Here is the general idea - it is very straightforward to translate into SML:

The sum of a list is

• If the list is empty, it is zero
• Otherwise, add the head of the list to the sum of the tail of the list.

Note that there are no variables and no assignments anywhere.

Answer 3

Ideally, you should reduce the entire list into single element using binary operation. In Standard ML you can do this using List.foldl function.

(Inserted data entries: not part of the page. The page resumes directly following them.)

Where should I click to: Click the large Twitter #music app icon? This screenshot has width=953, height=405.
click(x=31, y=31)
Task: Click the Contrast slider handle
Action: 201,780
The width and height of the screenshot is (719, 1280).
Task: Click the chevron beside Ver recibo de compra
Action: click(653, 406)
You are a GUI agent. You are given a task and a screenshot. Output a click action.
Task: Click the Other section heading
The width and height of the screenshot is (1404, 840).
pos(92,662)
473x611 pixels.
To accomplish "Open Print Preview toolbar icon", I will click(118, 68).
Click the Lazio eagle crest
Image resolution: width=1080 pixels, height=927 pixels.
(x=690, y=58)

> val sum = List.foldl op+ 0 [1, 2, 3, 4];
val sum = 10: int

This essentially puts + between consecutive elements and evaluates to

> val sum = (((0 + 1) + 2) + 3) + 4;

op+ is a way to pass an operator to a function. https://stackoverflow.com/a/54814038/5956245

https://smlfamily.github.io/Basis/list.html#SIG:LIST.foldl:VAL

Answer 4

To answer the comment asking about using List.hd and List.tl before checking whether list is empty, this can result in an exception, and because the recursion converges on the empty list case, will result in an exception. We need to do this after that check. Fortunately let ... in ... end is an expression and can be used anywhere an expression is expected. So now:

fun addList(list) = 
  if list <> [] then
    let
      val head = List.hd list 
      val tail = List.tl list
      val sum = ref 0
    in
      sum := !sum + head;
      addList(tail)
    end
  else 
    !sum;

Now we don't have sum bound in the else branch. This gives us a compilation error. So, let's modify this again.

fun addList(list) = 
  let
    val sum = ref 0
  in
    if list <> [] then
      let
        val head = List.hd list 
        val tail = List.tl list
      in
        sum := !sum + head;
        addList(tail)
      end
    else 
      !sum
  end;

But the problem here is that sum is bound to a different reference to 0 on each recursive function call. Calling addList on any list will yield 0. We would need a recursive function which operates on the same sum reference by binding that name in an outer scope which an inner function will enclose.

fun addList(list) = 
  let
    val sum = ref 0

    fun aux(list) =
      if list <> [] then
        let
          val head = List.hd list 
          val tail = List.tl list
        in
          sum := !sum + head;
          aux(tail)
        end
      else 
        !sum
  in
    aux(list)
  end;

Of course, what if we don't use List.hd and List.tl at all but substitute pattern-matching, which is much more idiomatic.

fun addList(list) = 
  let
    val sum = ref 0

    fun aux(list) = 
      case list of
          [] => !sum
        | head::tail => (
            sum := !sum + head;
            aux(tail)
          )
  in
    aux(list)
  end;

Or more concisely:

fun addList(list) = 
  let
    val sum = ref 0

    fun aux([]) = !sum
      | aux(head::tail) = (
          sum := !sum + head;
          aux(tail)
        )
  in
    aux(list)
  end;

Of course the proper way to write this is to avoid the use of ref entirely, as mutable state is non-idiomatic in this situation, and entirely unnecessary. The use of a fold, as already suggested handily avoids tail-recursion and means that no matter how large a list we sum, we'll never encounter a stack overflow.